* Entries taken from a collection:
──────

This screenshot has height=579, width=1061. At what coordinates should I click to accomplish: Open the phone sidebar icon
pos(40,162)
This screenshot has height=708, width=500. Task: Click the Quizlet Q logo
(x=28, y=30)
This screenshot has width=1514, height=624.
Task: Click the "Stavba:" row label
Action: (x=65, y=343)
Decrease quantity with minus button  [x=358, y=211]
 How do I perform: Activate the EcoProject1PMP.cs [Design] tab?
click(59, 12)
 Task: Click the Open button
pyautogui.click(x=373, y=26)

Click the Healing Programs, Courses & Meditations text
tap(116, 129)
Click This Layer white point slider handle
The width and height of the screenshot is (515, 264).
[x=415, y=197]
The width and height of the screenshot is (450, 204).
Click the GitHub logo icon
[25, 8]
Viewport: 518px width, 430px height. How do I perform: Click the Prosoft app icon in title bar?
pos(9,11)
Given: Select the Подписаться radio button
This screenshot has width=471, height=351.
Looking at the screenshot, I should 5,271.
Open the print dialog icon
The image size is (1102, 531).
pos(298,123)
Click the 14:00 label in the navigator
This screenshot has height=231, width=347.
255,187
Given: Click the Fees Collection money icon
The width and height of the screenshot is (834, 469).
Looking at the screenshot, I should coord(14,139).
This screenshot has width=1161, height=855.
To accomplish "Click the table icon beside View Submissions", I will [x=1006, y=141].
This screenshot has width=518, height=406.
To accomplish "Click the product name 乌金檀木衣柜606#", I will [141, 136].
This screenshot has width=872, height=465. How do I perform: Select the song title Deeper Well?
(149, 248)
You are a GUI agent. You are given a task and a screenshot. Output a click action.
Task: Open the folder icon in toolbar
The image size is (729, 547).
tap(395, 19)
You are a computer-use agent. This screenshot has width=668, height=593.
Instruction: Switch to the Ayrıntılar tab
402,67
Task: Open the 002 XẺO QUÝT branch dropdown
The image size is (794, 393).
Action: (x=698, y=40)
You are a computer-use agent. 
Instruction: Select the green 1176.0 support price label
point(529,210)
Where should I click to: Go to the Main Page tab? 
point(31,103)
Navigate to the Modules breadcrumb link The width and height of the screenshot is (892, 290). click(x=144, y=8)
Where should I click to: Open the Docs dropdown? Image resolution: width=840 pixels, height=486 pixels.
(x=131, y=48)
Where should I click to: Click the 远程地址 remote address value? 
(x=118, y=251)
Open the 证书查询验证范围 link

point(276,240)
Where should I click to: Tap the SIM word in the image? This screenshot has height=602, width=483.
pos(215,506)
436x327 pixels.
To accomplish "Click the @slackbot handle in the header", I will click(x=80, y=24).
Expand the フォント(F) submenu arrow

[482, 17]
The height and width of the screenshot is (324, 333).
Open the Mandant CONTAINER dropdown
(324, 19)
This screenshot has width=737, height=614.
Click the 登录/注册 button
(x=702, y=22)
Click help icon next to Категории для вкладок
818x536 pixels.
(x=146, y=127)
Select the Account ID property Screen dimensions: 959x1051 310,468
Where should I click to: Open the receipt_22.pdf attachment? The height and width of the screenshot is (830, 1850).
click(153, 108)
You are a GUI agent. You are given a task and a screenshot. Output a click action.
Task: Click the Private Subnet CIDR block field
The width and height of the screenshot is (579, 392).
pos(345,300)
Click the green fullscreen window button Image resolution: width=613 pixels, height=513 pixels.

──────

* What you will do: Would you count the lines in the data that contain "computer" and answer with only the number?

* Answer section: 2